To evaluate the impact of the CLAHE algorithm on the correlation between image features and corrosion electric quantity (Q), Spearman correlation coefficients31 were calculated for each feature before and after processing. Figure 8 illustrates that CLAHE significantly increased correlations across multiple features. By comparing the heatmaps in Fig. 8a (after CLAHE) and Fig. 8b (before CLAHE), the coefficients for LBPuniform3 and Contrast increased from 0.53 to 0.65 and from −0.70 to −0.91, respectively. These enhancements indicate that CLAHE not only improves visual clarity but also strengthens the statistical relationships between image features and the corrosion process, thereby providing a more robust framework for analyzing corrosion-related phenomena.

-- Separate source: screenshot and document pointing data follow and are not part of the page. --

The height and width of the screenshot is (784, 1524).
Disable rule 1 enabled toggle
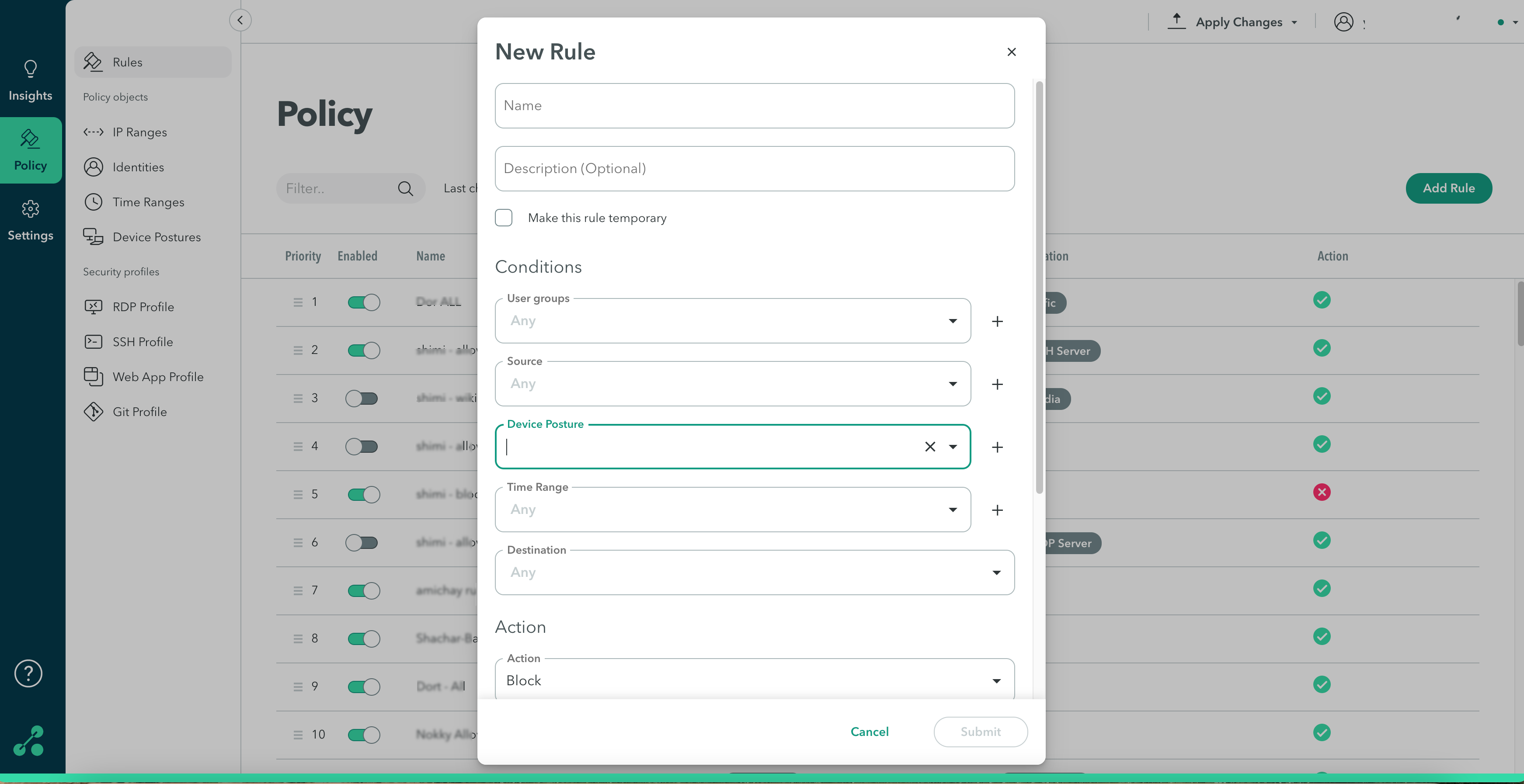pyautogui.click(x=363, y=302)
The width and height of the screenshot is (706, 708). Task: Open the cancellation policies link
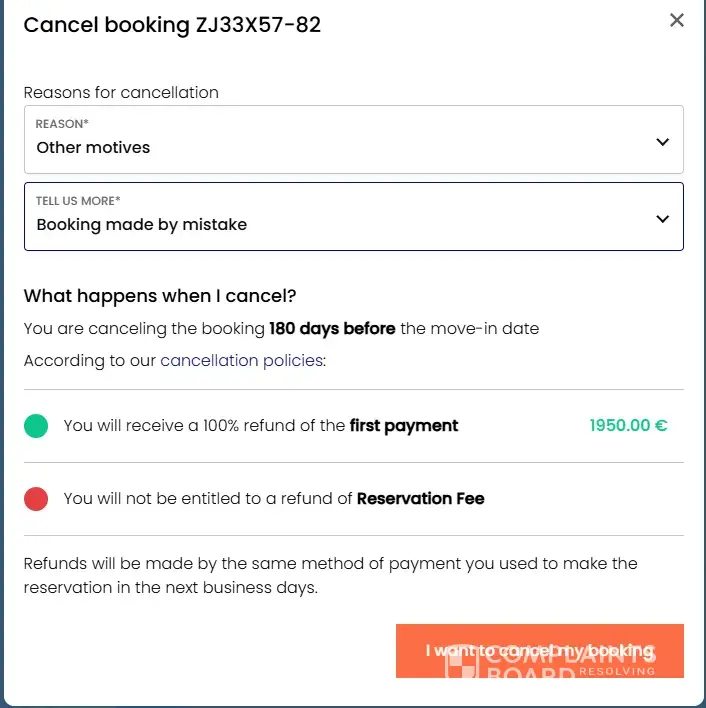click(x=242, y=360)
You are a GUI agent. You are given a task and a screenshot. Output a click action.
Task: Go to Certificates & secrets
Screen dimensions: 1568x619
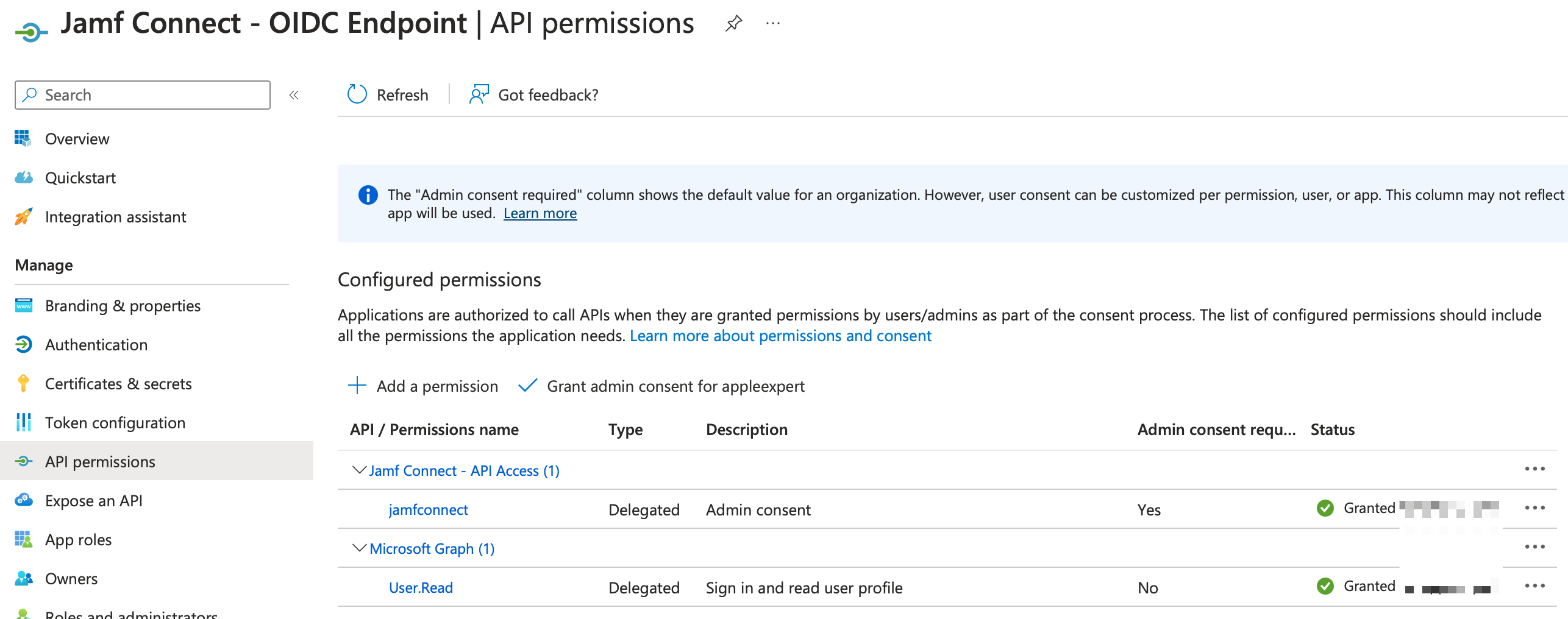(118, 384)
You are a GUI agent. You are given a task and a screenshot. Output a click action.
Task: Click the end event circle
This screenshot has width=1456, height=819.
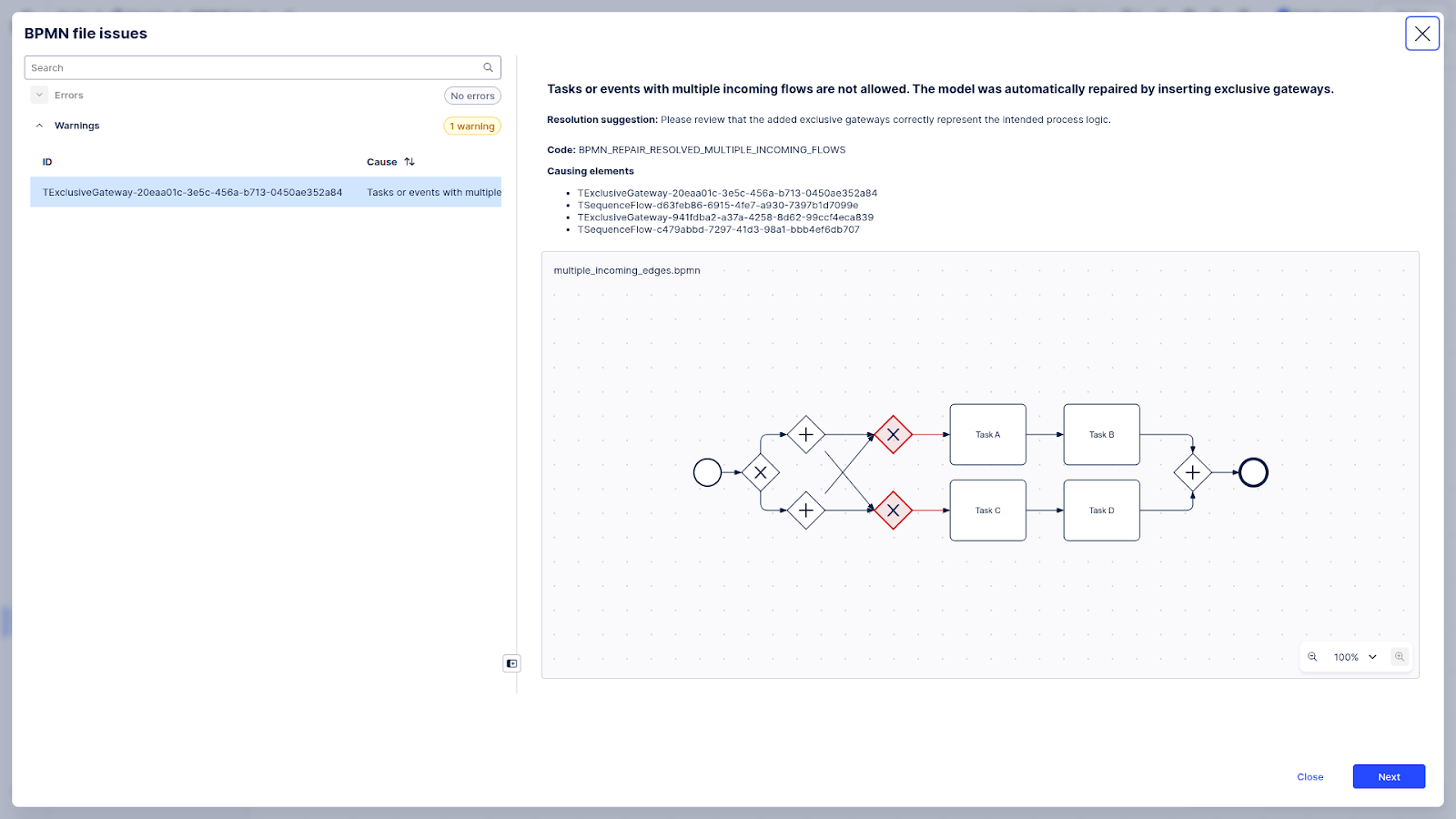[x=1253, y=472]
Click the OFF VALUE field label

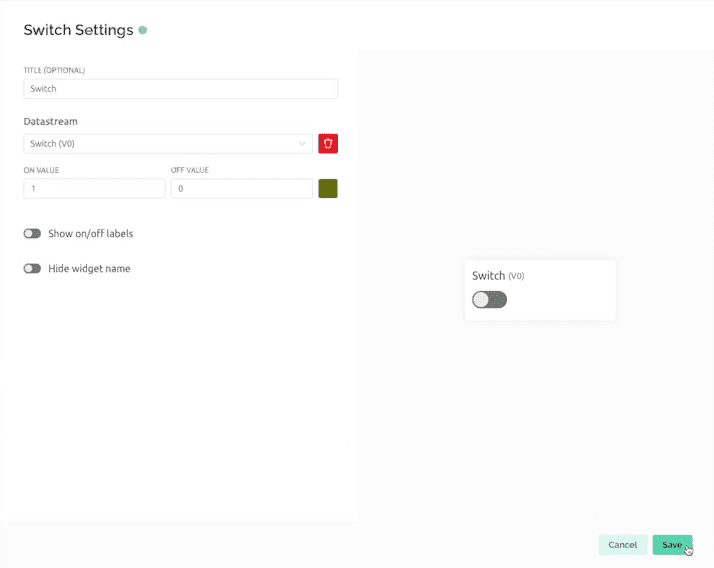click(x=189, y=170)
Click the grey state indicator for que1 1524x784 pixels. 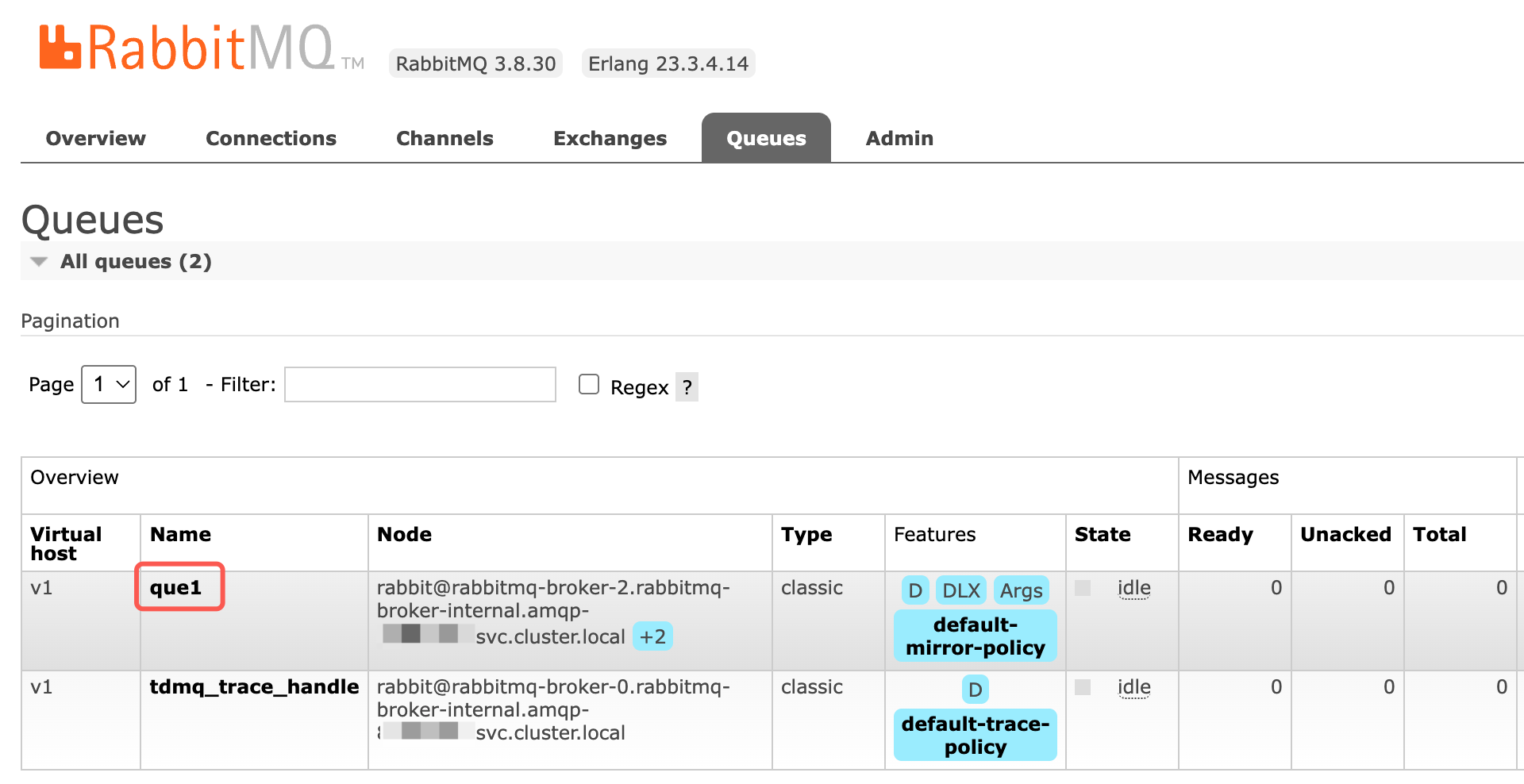pos(1083,588)
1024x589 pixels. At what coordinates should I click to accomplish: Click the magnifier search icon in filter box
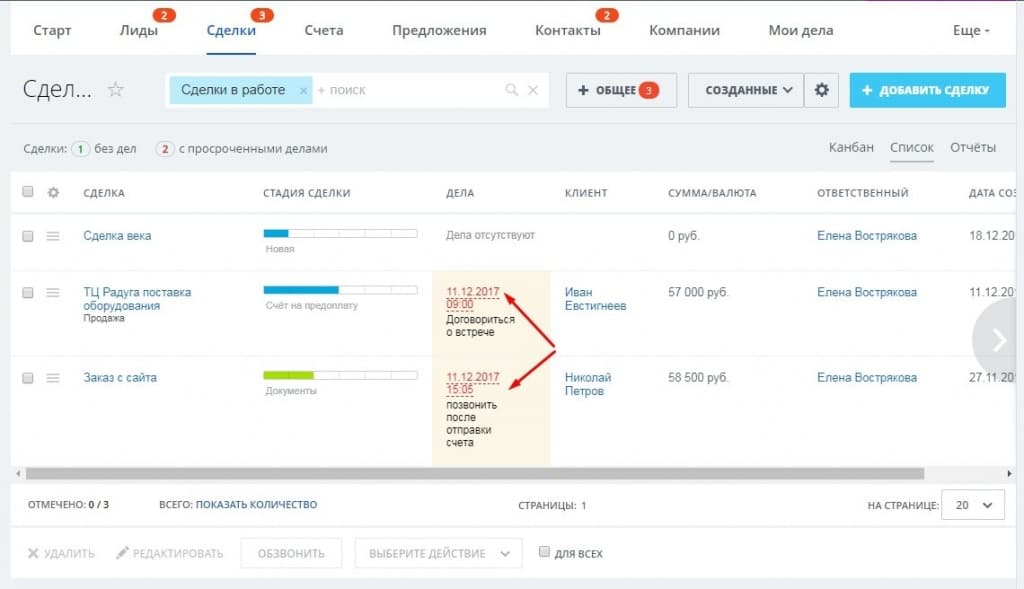[512, 90]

a Correlation coefficient matrix of data after CLAHE processing, b correlation coefficient matrix of original data, c comparison of correlation metrics between CLAHE-processed data and original data.
Figure 8c further highlights the improvements in feature metrics following the application of CLAHE. Specifically, the correlation between contrast and corrosion metrics increased by 30%, while homogeneity also exhibited a significant enhancement. These results confirm CLAHE’s effectiveness in strengthening the relationship between image features and corrosion metrics, thereby facilitating more robust quantitative analysis.
The effectiveness of the CLAHE algorithm in improving feature extraction has been demonstrated in the dataset used in this study. To further evaluate its performance across different materials and imaging settings, we applied CLAHE to five common metal surface images. We then calculated the GLCM features and pixel histograms for both the original and CLAHE-processed images. The results are shown in Fig. 9.

Comparison of CLAHE performance on the surface images of different metal materials.
As Fig. 9 shows, CLAHE significantly enhances contrast and detail for complex textures and rough surfaces, such as carbon steel and corroded metal. For example, the GLCM contrast for carbon steel increased from 317.70 to 1325.71, and for corroded metal from 139.01 to 530.42. Additionally, histograms became more uniform, improving detail visibility. However, the enhancement effect is more limited for smooth, highly reflective materials such as aluminum alloy and brushed metal surfaces. For instance, the GLCM contrast for aluminum alloy only increased from 7.32 to 42.00, suggesting that CLAHE’s effectiveness is influenced by the surface characteristics of the material.
Moreover, different imaging settings can significantly affect the processing results. Overall, the CLAHE method is well-suited for enhancing complex surface features and corrosion analysis, but for regular textures and smooth surfaces, it should be combined with other enhancement techniques for optimal results.
Atmospheric corrosion evaluation model
To address the limitations of traditional Q235 steel corrosion detection methods, this work introduces Qcorr, a linear atmospheric corrosion evaluation model. Traditional approaches, such as weight loss techniques and electrochemical measurements, suffer from long detection cycles, poor real-time capabilities, and high equipment requirements. Qcorr overcomes these challenges by integrating image-based features and environmental parameters to provide a rapid and accurate assessment of corrosion levels in Q235 steel. This innovative approach offers a streamlined solution for real-time corrosion monitoring in variable conditions.
To identify the most critical features influencing Q235 steel corrosion from the dataset, we applied the extra trees model to evaluate feature importance. The extra trees model excels in handling high-dimensional data and capturing nonlinear relationships, making it highly effective for feature selection32. The evaluation results from this model are shown in Fig. 10.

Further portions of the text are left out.